Appare quindi evidente come questa innovazione alimentare stia facendo molto discutere, con pareri assolutamente discordanti sul merito dell’iniziativa.
In conclusione, dati i vincoli posti dalla regolamentazione in atto, una possibile soluzione per continuare ad investire in un’innovazione di questo genere è focalizzarsi su progetti di ricerca, proprio come fa la start up trentina Bruno Cell. Dal 2019, infatti, questa realtà italiana si occupa solamente di ricerca in ambito di carne coltivata per far sì che possa diventare una risorsa economicamente sostenibile.

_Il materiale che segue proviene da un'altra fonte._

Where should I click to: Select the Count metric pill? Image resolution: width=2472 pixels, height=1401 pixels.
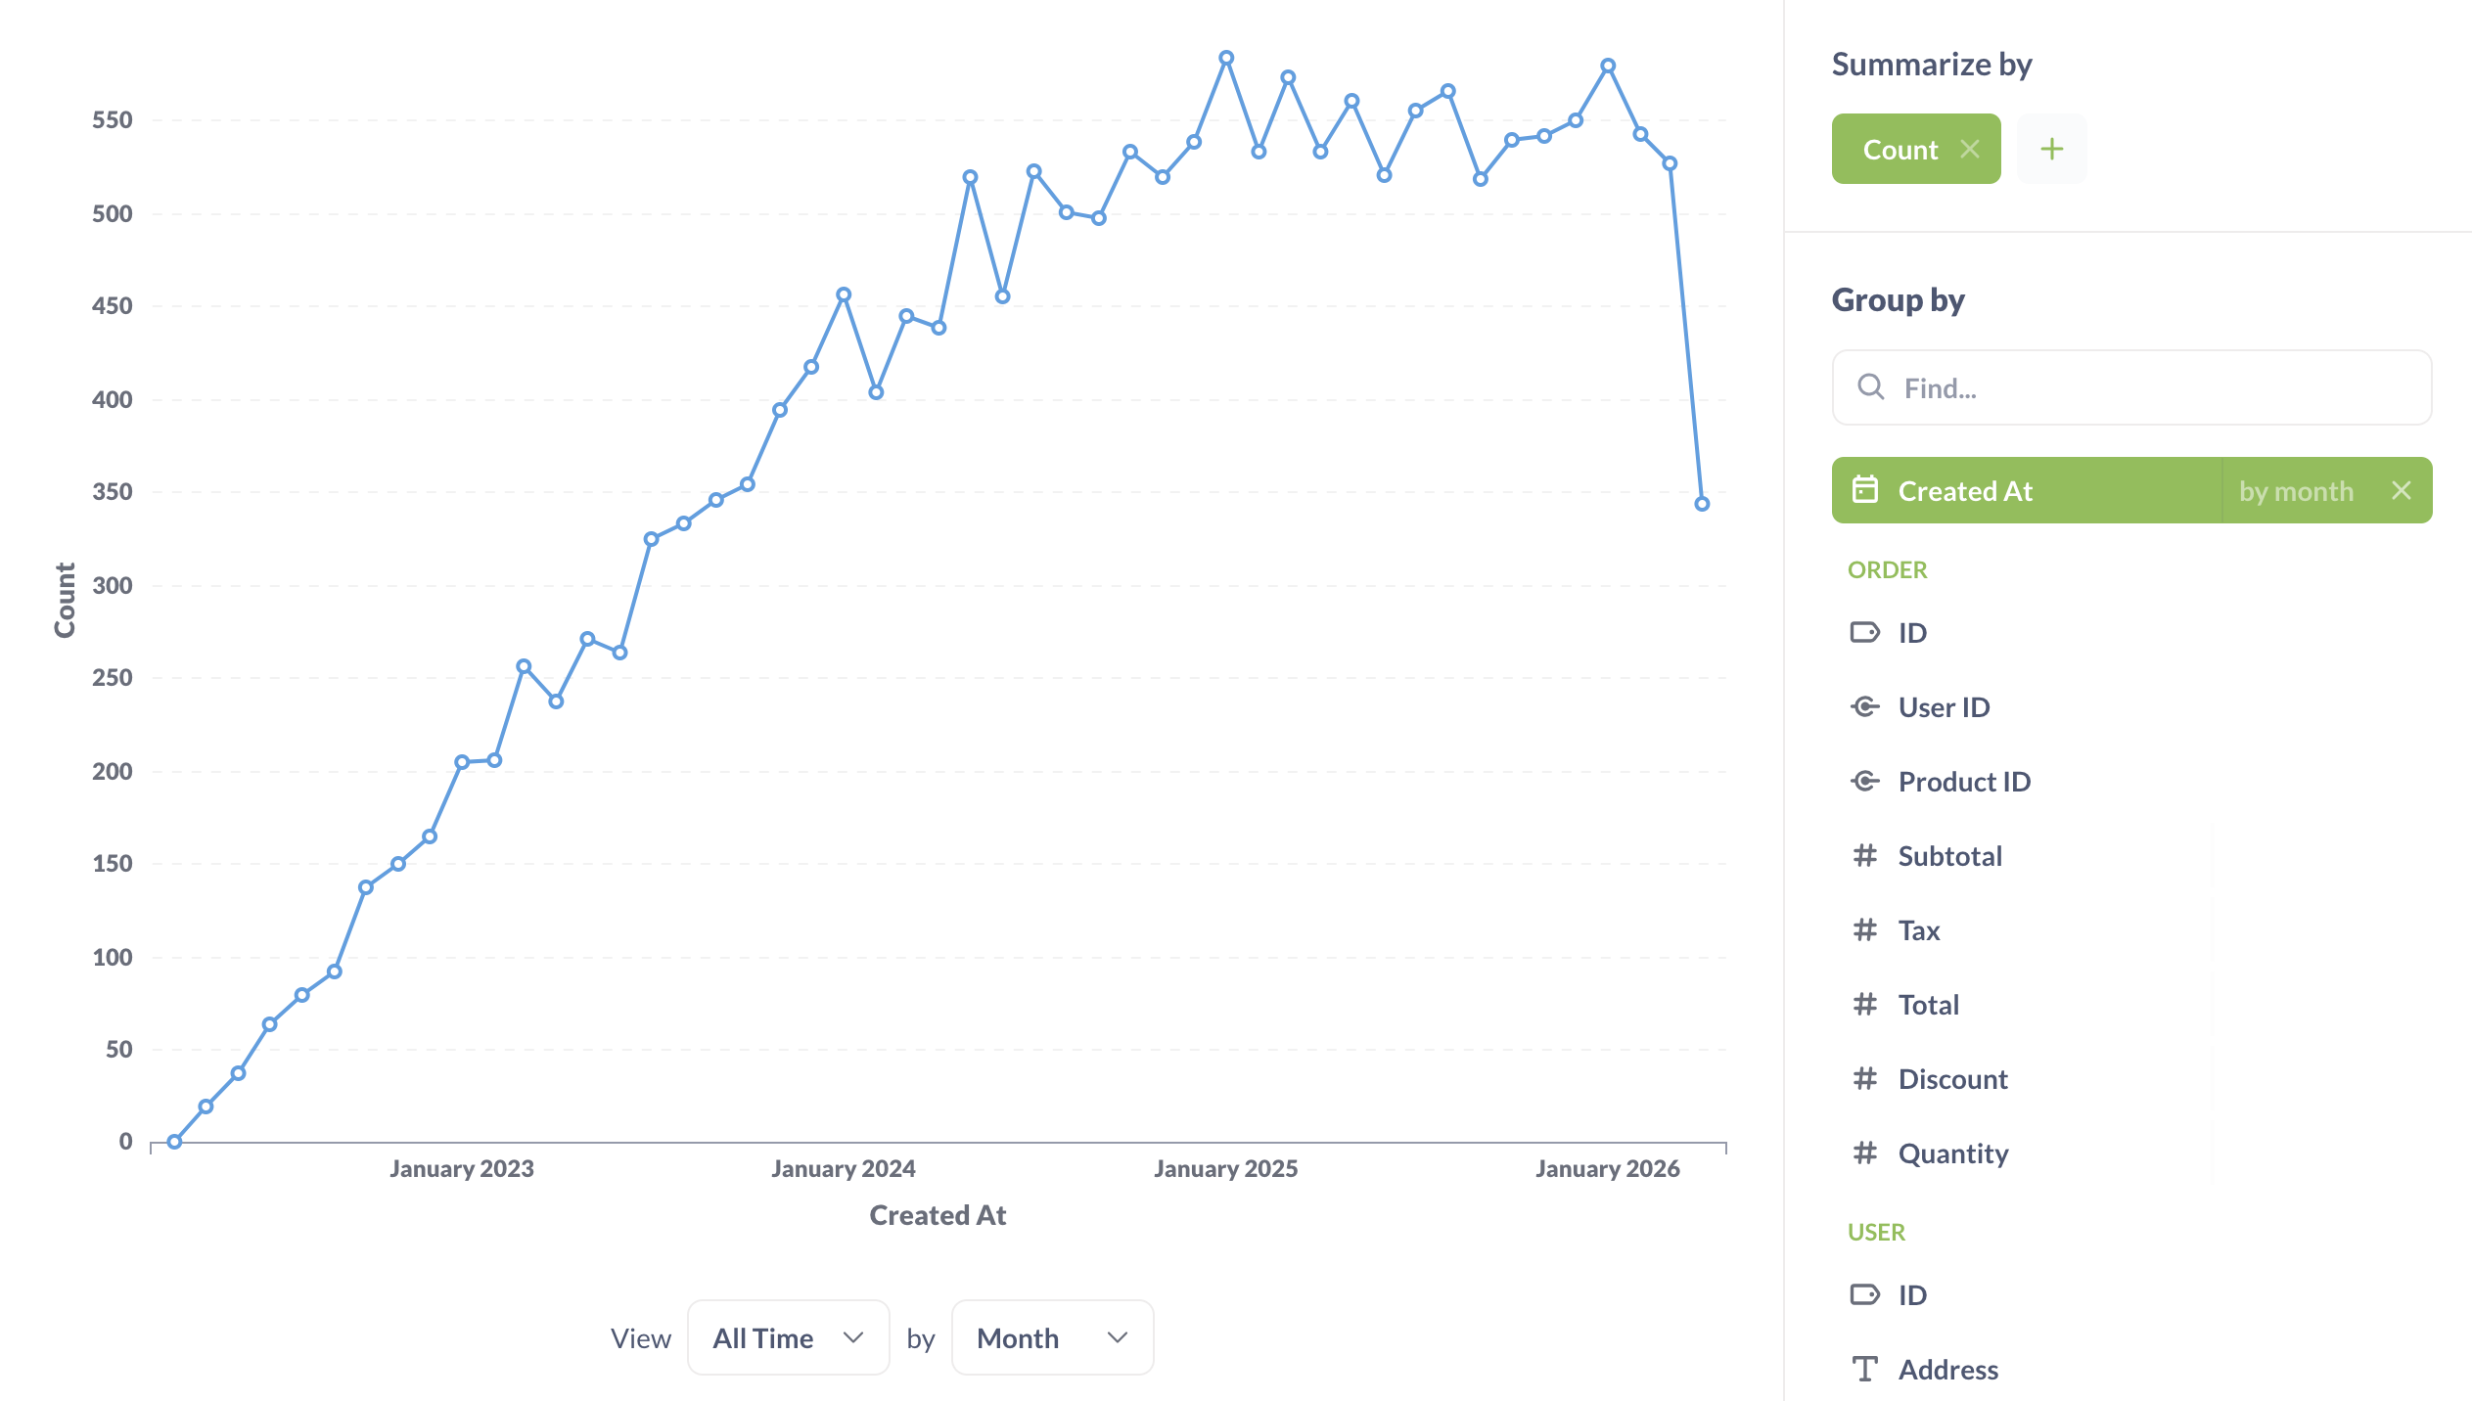[x=1900, y=150]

Oggi la start up sta lavorando anche sulla possibile commercializzazione di linee cellulari all’estero per poter comunque dare un futuro alla carne coltivata in Italia in termini di opportunità di ricerca e sviluppo e di potenziali flussi di investimento futuri.
Naturalmente, l’altro aspetto sul quale è essenziale fare chiarezza è la sicurezza alimentare, con l’obiettivo cioè di condurre continue e adeguate sperimentazioni per garantire che questi prodotti rispondano agli standard più elevati di sicurezza.
La carne coltivata è ancora agli inizi della sua adozione su larga scala. E ciò è vero anche nei Paesi in cui essa è già disponibile da anni, proprio a motivo delle numerose incognite che la caratterizzano. Peraltro, il divieto al suo sviluppo rischia di rendere impossibile anche la sperimentazione. Il che può impedire al nostro Paese addirittura la possibilità di verificare i possibili benefici futuri che questa tecnologia potrebbe offrire.